I’m playing Zoysia grass and the ball generally goes a little further off Zoysia grass. If I compress it a little bit more, I can maybe get 3, 4, 5 yards more out of it.
So a 9-iron that I normally hit a 158, 160 yards stock, I can get 170 yards almost out of it if I want to.
Versus, I go to the Scottish Open where maybe it’s 48 degrees and the ball’s sitting pretty tight, I may only be able to get 153 yards out of a 9-iron just because it’s cold, I’m not moving as well.
So it’s really, really taking in the environment and the climate and the conditions and everything and going from there.
And the reason why I know I can hit those shots is because of the consistency of the golf ball and the consistency of what I’m creating and making the golf ball do is exactly what it does.”
FootJoy HyperFlex: the quiet MVP
Long a devotee of classic kicks, Thomas swapped to FootJoy’s new HyperFlex after a Titleist Performance Institute session showed higher club‑head speeds when he increased vertical force.
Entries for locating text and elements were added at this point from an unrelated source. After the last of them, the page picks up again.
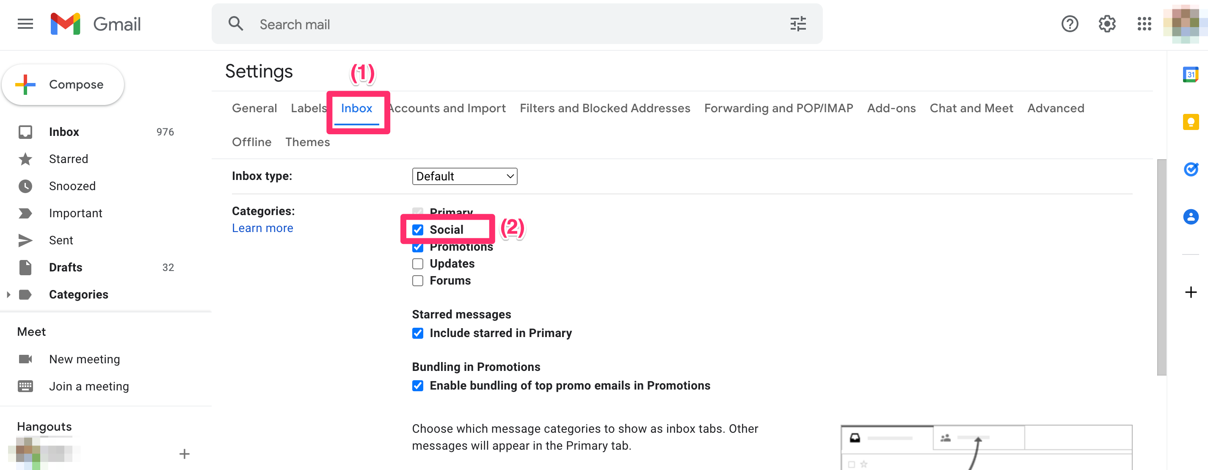
Task: Open the Settings gear icon
Action: 1107,24
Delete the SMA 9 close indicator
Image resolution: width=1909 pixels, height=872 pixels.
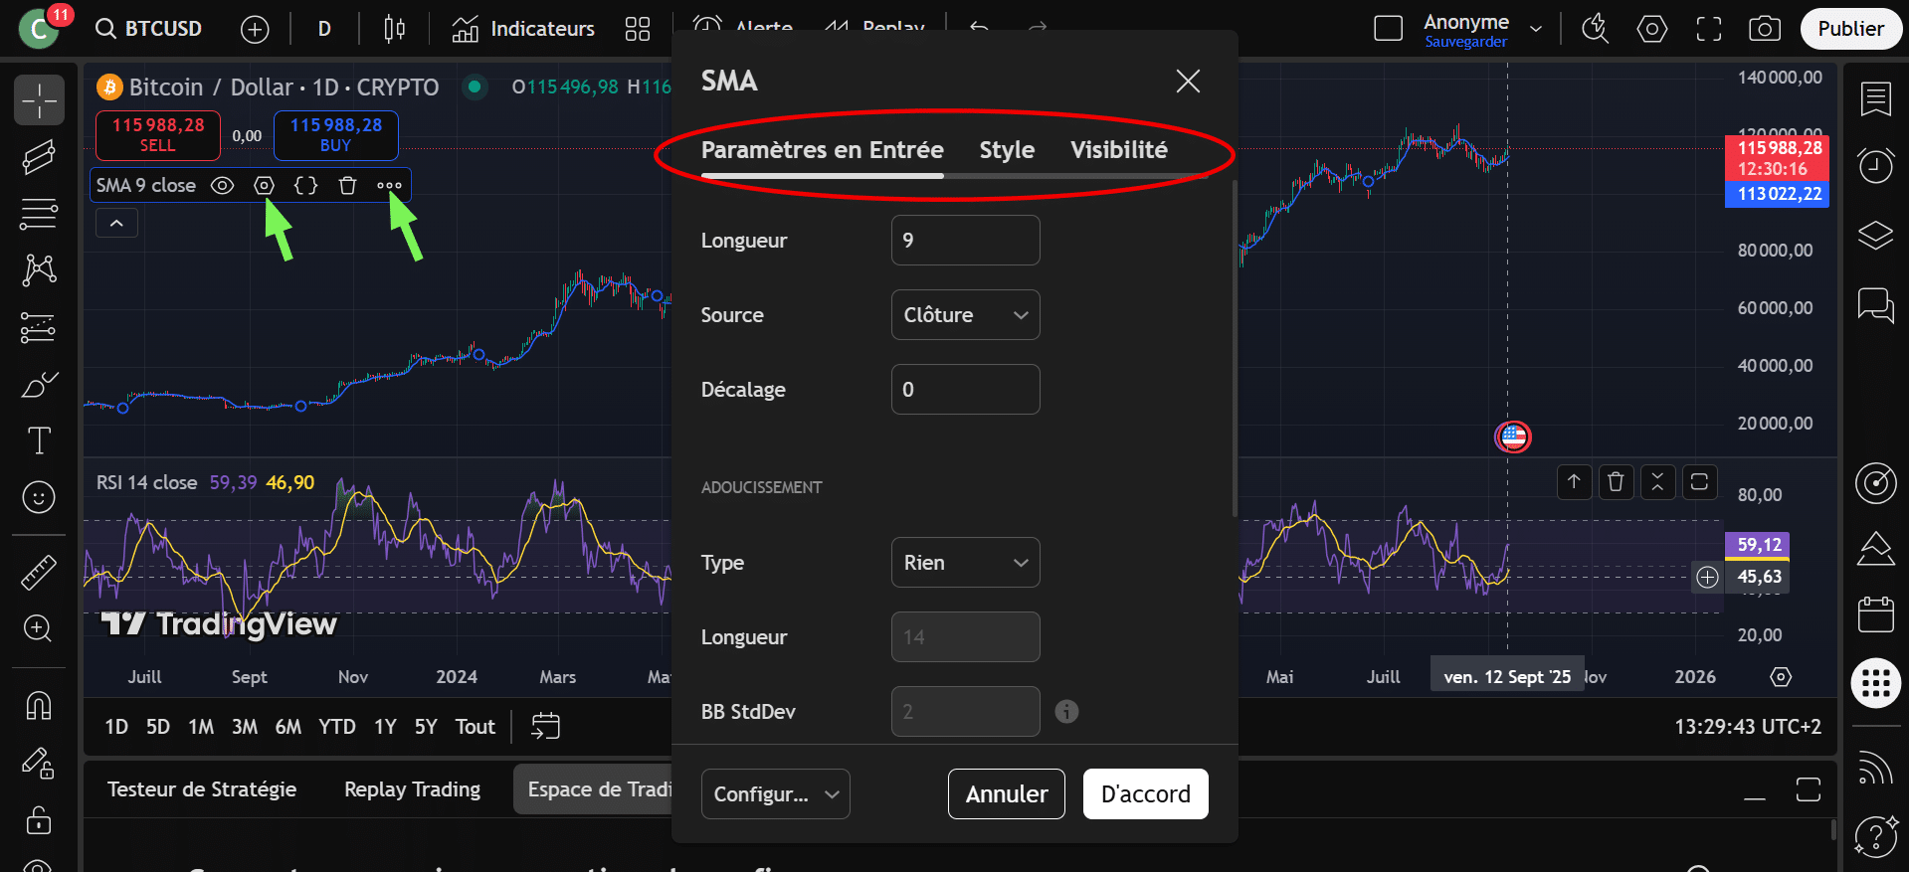(347, 186)
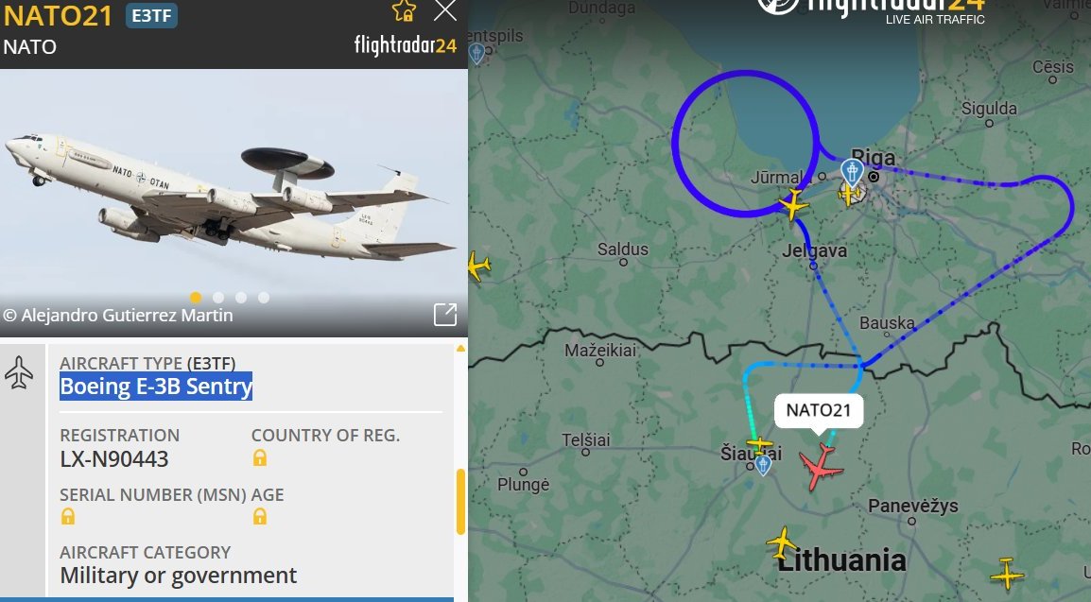This screenshot has width=1091, height=602.
Task: Click the flightradar24 logo in panel header
Action: [x=405, y=45]
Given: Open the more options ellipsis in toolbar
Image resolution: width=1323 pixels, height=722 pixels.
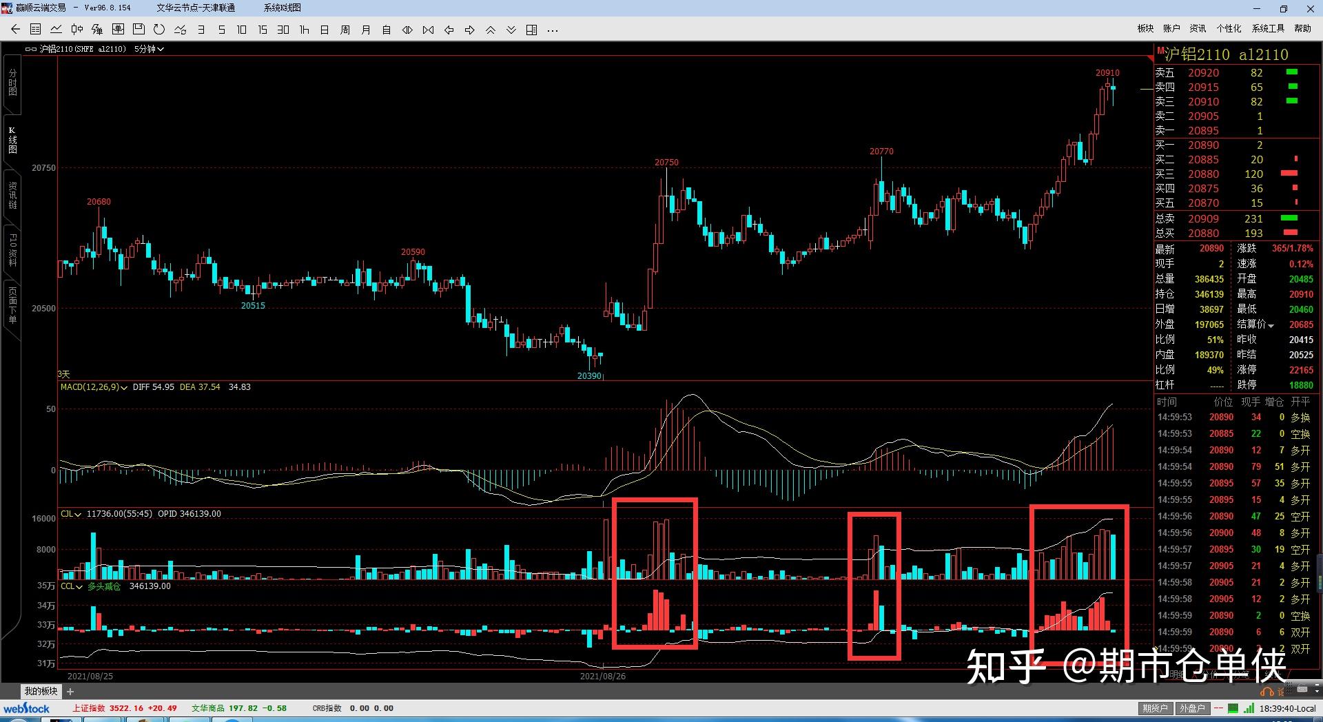Looking at the screenshot, I should [552, 30].
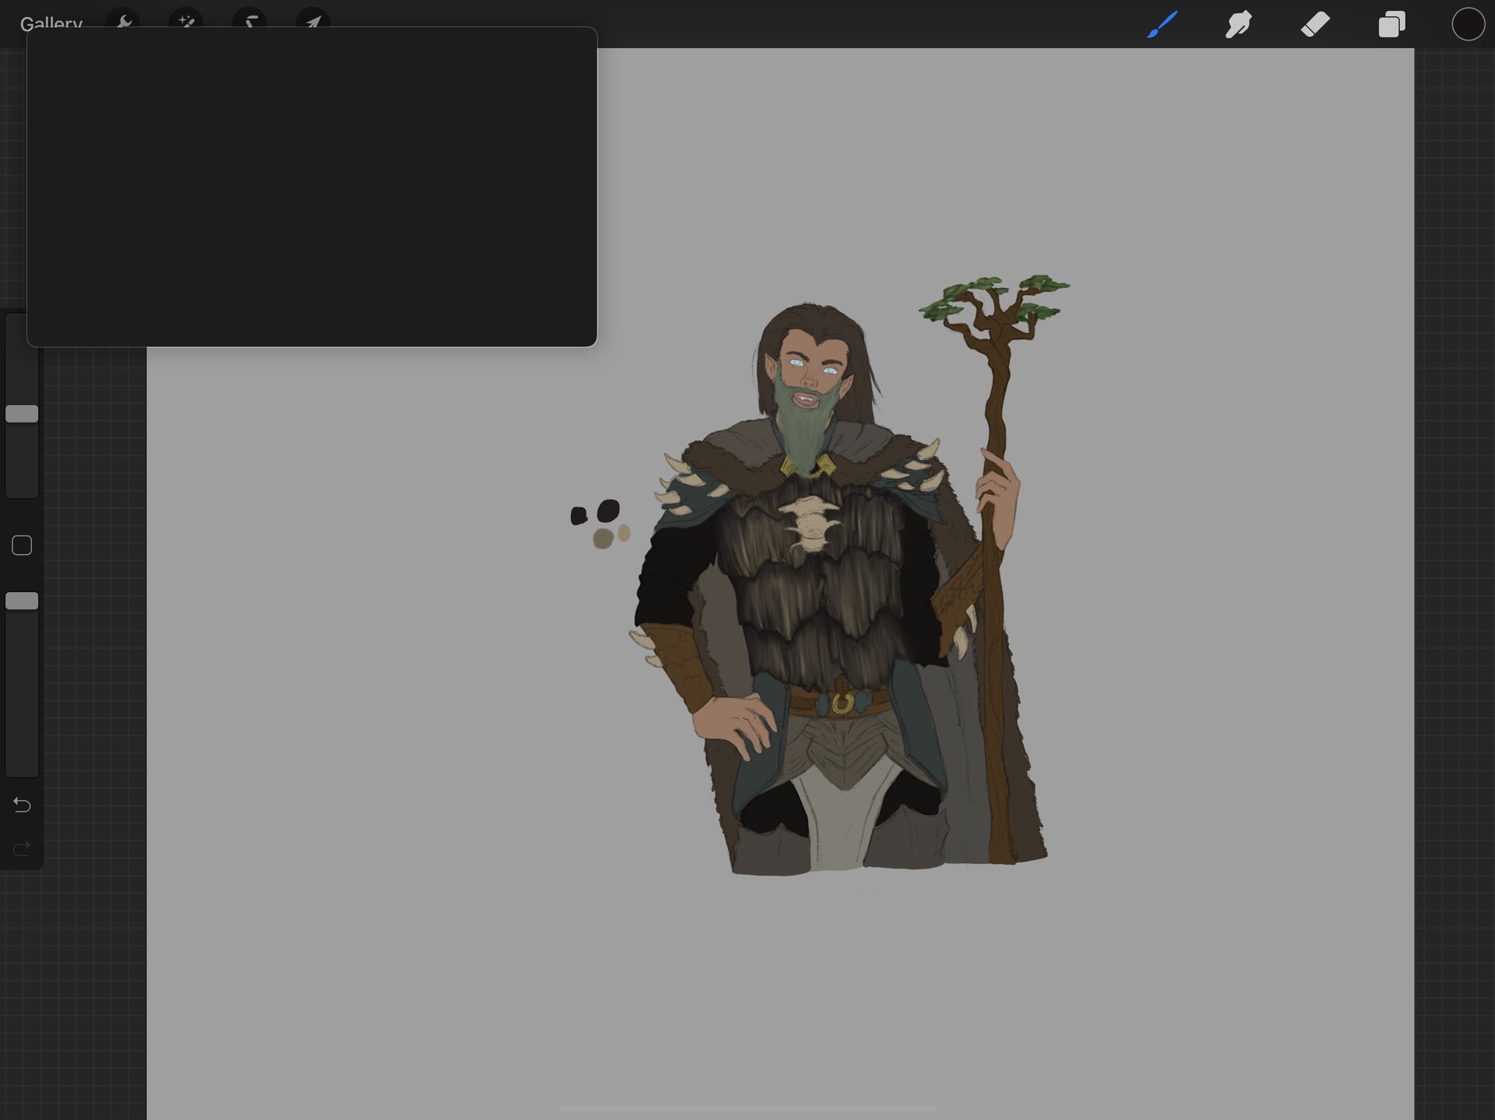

“I’ve worn a classic shoe for pretty much my entire career – Classics, Icon, Premiere, etc. – but I had to make a switch when I tried this HyperFlex,” said Thomas.
“This shoe is perfect – super comfortable and flexible in the right areas, but also gives me all the support I need to make a strong, confident move on the ball.
“We spend our whole career on our feet and it is something in the past that I didn’t pay enough attention to but glad that I did this past off-season as it could be very beneficial in the long run.”
FootJoy calls HyperFlex one of its fastest‑adopted models ever, thanks to thermoplastic sidewalls that brace against sway yet flex where it counts—exactly JT’s brief.
What’s next?
With confidence in every spike and every spin rate, Thomas heads into the summer stretch looking less like a contender and more like a weather pattern—hard to predict, impossible to ignore.
If Harbour Town has taught us anything, it’s that Justin Thomas’ WITB setup is perfect for any forecast.